Jurnal Budget

Vol. 6 / No. 2 - November 2021

Penulis:

Sekilas:
Dalam mengamankan basis penerimaan pajak atas transaksi digital dan menciptakan level playing field bagi seluruh pelaku usaha, baik pelaku usaha digital dan pelaku usaha konvensional, pada akhirnya Indonesia melaksanakan unilateral action berupa perlakuan perpajakan atas transaksi digital sebagaimana diamanatkan dalam Undang-Undang No. 2 Tahun 2020. Studi ini kemudian akan mengkaji kebijakan perpajakan atas Perdagangan Melalui Sistem Elektronik (PMSE) di Indonesia dan tantangan yang mungkin timbul dalam penerapannya. Kebijakan pengenaan pajak ini dapat membantu dalam memulihkan ekonomi Indonesia akibat pandemi. Studi ini menemukan bahwa tanpa adanya konsensi global, pengenaan pajak pada transaksi lintas negara pada perdagangan berbasis digital akan sulit dilaksanakan. Hal yang menjadi persoalan dalam pengenaan PPh pada perusahaan digital luar negeri adalah kriteria penentuan Bentuk Usaha Tetap (BUT) saat ini, baik dalam aturan domestik Indonesia maupun dalam tax treaty masih mensyaratkan adanya kehadiran fisik dan belum mengakui konsep kehadiran ekonomi signifikan. Dalam menghindari permasalahan treaty tersebut, pemerintah memperkenalkan Pajak Transaksi Elektronik (PTE) yang tidak masuk ke dalam lingkup tax treaty.

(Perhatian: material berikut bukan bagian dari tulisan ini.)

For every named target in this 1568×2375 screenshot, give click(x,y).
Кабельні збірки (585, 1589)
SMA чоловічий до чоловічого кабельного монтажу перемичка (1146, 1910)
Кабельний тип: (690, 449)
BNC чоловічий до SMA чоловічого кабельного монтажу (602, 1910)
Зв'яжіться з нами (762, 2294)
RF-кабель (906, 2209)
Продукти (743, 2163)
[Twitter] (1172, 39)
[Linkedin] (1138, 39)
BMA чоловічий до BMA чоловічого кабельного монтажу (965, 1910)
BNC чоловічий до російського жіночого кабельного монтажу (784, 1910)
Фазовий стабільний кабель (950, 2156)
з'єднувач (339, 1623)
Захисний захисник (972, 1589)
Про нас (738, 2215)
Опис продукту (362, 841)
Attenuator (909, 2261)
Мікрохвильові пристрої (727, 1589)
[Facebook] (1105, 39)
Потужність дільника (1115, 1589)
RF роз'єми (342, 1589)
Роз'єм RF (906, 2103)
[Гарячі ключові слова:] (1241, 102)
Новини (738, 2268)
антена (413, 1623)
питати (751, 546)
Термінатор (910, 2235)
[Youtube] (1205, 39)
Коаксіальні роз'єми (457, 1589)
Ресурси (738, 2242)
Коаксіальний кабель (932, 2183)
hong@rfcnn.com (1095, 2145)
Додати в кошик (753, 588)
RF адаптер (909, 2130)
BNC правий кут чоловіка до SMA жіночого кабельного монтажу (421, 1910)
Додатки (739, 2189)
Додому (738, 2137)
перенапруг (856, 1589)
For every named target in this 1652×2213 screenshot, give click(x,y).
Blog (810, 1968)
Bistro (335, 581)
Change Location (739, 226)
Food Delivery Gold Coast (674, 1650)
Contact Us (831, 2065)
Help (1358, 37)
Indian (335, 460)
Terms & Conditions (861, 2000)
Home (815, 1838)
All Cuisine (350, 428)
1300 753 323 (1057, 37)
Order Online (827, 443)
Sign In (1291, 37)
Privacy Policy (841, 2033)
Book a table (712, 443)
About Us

Namun, pengenaan pajak tersebut berpotensi menimbulkan masalah baru, yaitu menimbulkan pajak berganda yang kemudian dapat memicu konflik dagang dengan negara mitra. Selain itu, pengenaan PPN pada PMSE juga menimbulkan berbagai tantangan, seperti memperoleh informasi pelaku usaha PMSE serta pengawasan dan pengenaan sanksi belum cukup kuat dalam memastikan kepatuhan pelaku usaha PMSE. Dengan demikian, hasil studi ini merekomendasikan bahwa pemerintah Indonesia harus mendorong kesepakatan global dalam hal kebijakan pengenaan pajak atas transaksi digital lintas negara. Selain itu, terkait kebijakan PPN atas PMSE yang sudah berjalan saat ini, pemerintah pun perlu mengoptimalkannya.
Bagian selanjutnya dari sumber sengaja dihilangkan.